[Saved entries]
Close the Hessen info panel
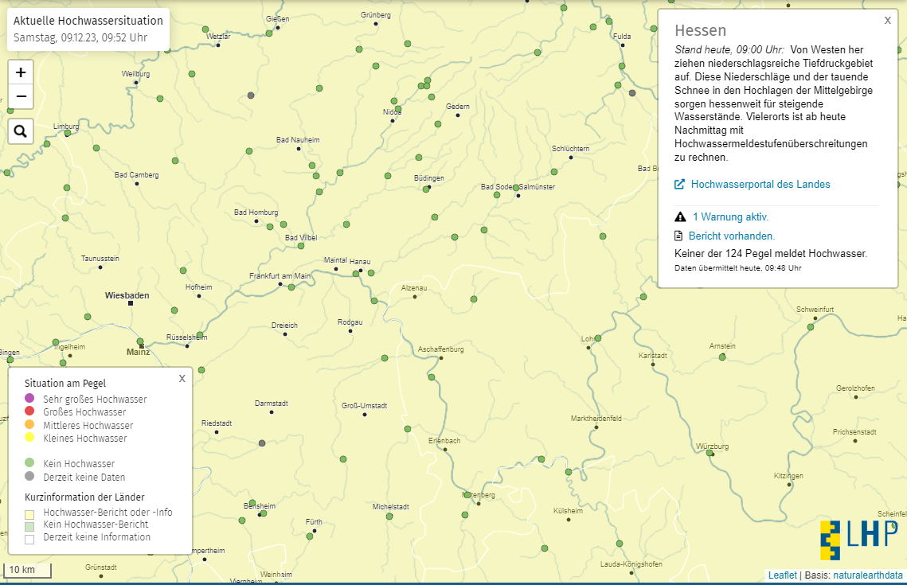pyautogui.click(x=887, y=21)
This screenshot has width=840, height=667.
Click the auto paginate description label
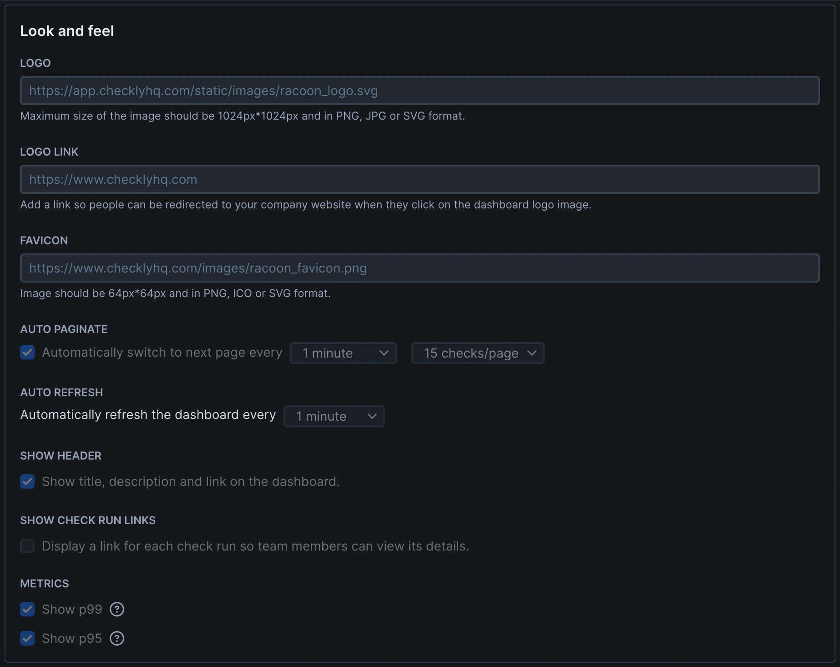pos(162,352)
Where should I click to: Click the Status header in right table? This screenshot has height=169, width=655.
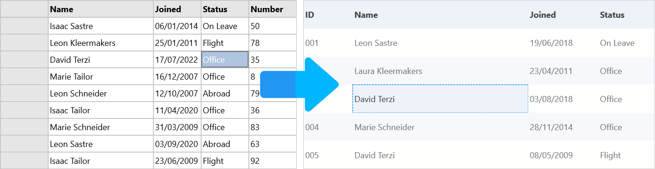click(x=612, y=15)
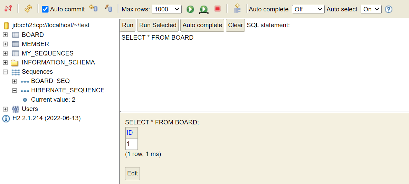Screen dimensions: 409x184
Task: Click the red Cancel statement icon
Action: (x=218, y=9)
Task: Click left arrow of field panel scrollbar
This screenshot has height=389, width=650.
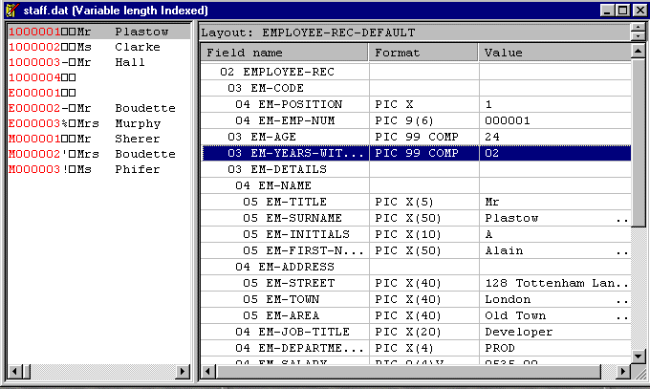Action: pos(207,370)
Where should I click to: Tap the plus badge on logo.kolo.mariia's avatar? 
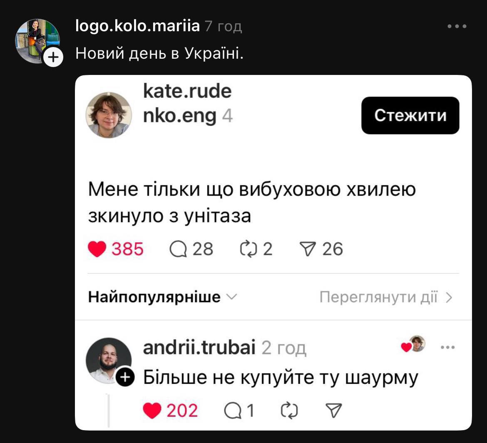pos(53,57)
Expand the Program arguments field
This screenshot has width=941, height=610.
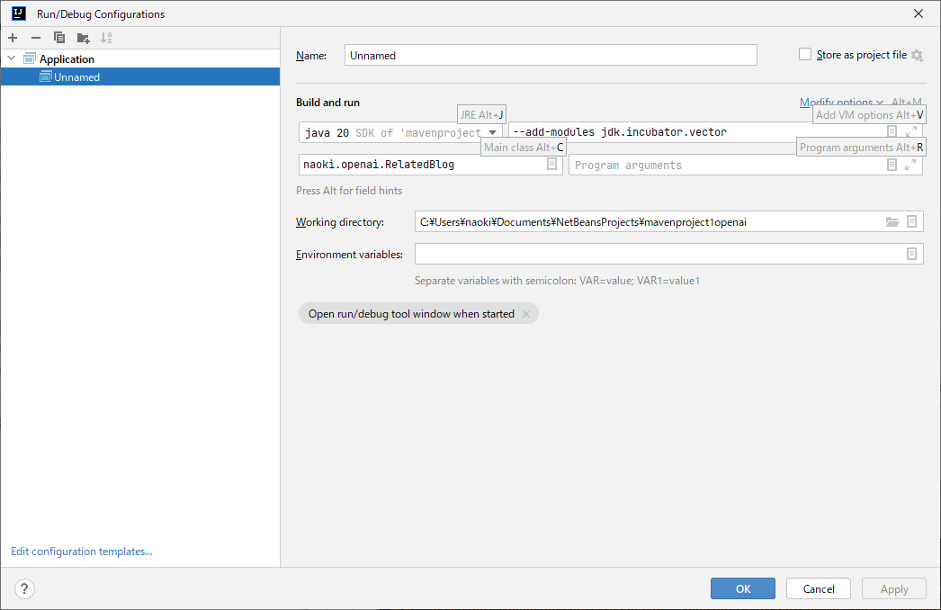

▶ _Problem to work on_
Copy all lines from the entries that contain the word "field".

▶ _Exercise output_
Task: Click left arrow of field panel scrollbar
Expand the Program arguments field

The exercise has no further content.